## TASK
Every entry that appears below is to be output exactly.

## LISTED ENTRIES

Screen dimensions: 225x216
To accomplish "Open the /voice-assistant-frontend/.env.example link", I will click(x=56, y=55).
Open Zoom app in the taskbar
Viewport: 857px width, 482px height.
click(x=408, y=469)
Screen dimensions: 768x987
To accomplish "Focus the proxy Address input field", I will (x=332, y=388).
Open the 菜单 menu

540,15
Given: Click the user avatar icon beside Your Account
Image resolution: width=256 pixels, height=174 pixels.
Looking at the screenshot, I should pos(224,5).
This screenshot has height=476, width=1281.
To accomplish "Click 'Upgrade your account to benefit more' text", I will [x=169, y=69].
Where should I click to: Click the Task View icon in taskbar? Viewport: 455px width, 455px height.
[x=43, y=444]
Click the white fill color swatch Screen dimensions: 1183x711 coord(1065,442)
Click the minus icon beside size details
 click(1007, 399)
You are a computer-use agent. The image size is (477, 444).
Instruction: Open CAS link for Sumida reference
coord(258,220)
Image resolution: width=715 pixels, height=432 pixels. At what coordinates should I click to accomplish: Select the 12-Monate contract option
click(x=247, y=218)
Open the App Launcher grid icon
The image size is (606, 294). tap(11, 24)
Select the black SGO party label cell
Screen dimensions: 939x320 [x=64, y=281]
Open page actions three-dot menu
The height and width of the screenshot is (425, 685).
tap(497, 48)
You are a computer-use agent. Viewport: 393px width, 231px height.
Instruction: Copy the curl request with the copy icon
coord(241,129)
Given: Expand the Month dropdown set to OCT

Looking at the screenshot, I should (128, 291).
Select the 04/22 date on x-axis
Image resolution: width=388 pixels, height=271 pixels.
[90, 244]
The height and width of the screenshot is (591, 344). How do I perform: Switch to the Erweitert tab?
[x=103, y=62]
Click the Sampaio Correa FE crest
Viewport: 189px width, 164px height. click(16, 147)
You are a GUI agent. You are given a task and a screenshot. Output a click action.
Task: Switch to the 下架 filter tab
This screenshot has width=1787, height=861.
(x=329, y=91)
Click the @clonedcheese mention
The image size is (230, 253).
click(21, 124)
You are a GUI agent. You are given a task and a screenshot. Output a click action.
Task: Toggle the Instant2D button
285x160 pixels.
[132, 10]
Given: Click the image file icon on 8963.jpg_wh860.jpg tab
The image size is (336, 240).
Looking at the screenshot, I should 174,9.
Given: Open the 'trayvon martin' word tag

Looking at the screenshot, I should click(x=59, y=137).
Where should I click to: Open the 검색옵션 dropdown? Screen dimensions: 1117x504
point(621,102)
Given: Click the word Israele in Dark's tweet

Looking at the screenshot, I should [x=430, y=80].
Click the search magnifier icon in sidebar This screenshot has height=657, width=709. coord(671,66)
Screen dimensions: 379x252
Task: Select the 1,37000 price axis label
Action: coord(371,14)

## SOLUTION TO THIS EXERCISE
Screen dimensions: 225x216
To accomplish "Open the /voice-assistant-frontend/.env.example link", I will click(x=56, y=55).
Open Zoom app in the taskbar
Viewport: 857px width, 482px height.
click(x=408, y=469)
Screen dimensions: 768x987
To accomplish "Focus the proxy Address input field", I will (x=332, y=388).
Open the 菜单 menu

540,15
Given: Click the user avatar icon beside Your Account
Image resolution: width=256 pixels, height=174 pixels.
Looking at the screenshot, I should pos(224,5).
This screenshot has height=476, width=1281.
To accomplish "Click 'Upgrade your account to benefit more' text", I will [x=169, y=69].
Where should I click to: Click the Task View icon in taskbar? Viewport: 455px width, 455px height.
[x=43, y=444]
Click the white fill color swatch Screen dimensions: 1183x711 coord(1065,442)
Click the minus icon beside size details
 click(1007, 399)
You are a computer-use agent. The image size is (477, 444).
Instruction: Open CAS link for Sumida reference
coord(258,220)
Image resolution: width=715 pixels, height=432 pixels. At what coordinates should I click to accomplish: Select the 12-Monate contract option
click(x=247, y=218)
Open the App Launcher grid icon
The image size is (606, 294). tap(11, 24)
Select the black SGO party label cell
Screen dimensions: 939x320 [x=64, y=281]
Open page actions three-dot menu
The height and width of the screenshot is (425, 685).
tap(497, 48)
You are a computer-use agent. Viewport: 393px width, 231px height.
Instruction: Copy the curl request with the copy icon
coord(241,129)
Given: Expand the Month dropdown set to OCT

Looking at the screenshot, I should (128, 291).
Select the 04/22 date on x-axis
Image resolution: width=388 pixels, height=271 pixels.
[90, 244]
The height and width of the screenshot is (591, 344). How do I perform: Switch to the Erweitert tab?
[x=103, y=62]
Click the Sampaio Correa FE crest
Viewport: 189px width, 164px height. click(16, 147)
You are a GUI agent. You are given a task and a screenshot. Output a click action.
Task: Switch to the 下架 filter tab
This screenshot has width=1787, height=861.
(x=329, y=91)
Click the @clonedcheese mention
The image size is (230, 253).
click(21, 124)
You are a GUI agent. You are given a task and a screenshot. Output a click action.
Task: Toggle the Instant2D button
285x160 pixels.
[132, 10]
Given: Click the image file icon on 8963.jpg_wh860.jpg tab
The image size is (336, 240).
Looking at the screenshot, I should 174,9.
Given: Open the 'trayvon martin' word tag

Looking at the screenshot, I should click(x=59, y=137).
Where should I click to: Open the 검색옵션 dropdown? Screen dimensions: 1117x504
point(621,102)
Given: Click the word Israele in Dark's tweet

Looking at the screenshot, I should [x=430, y=80].
Click the search magnifier icon in sidebar This screenshot has height=657, width=709. coord(671,66)
Screen dimensions: 379x252
Task: Select the 1,37000 price axis label
Action: coord(371,14)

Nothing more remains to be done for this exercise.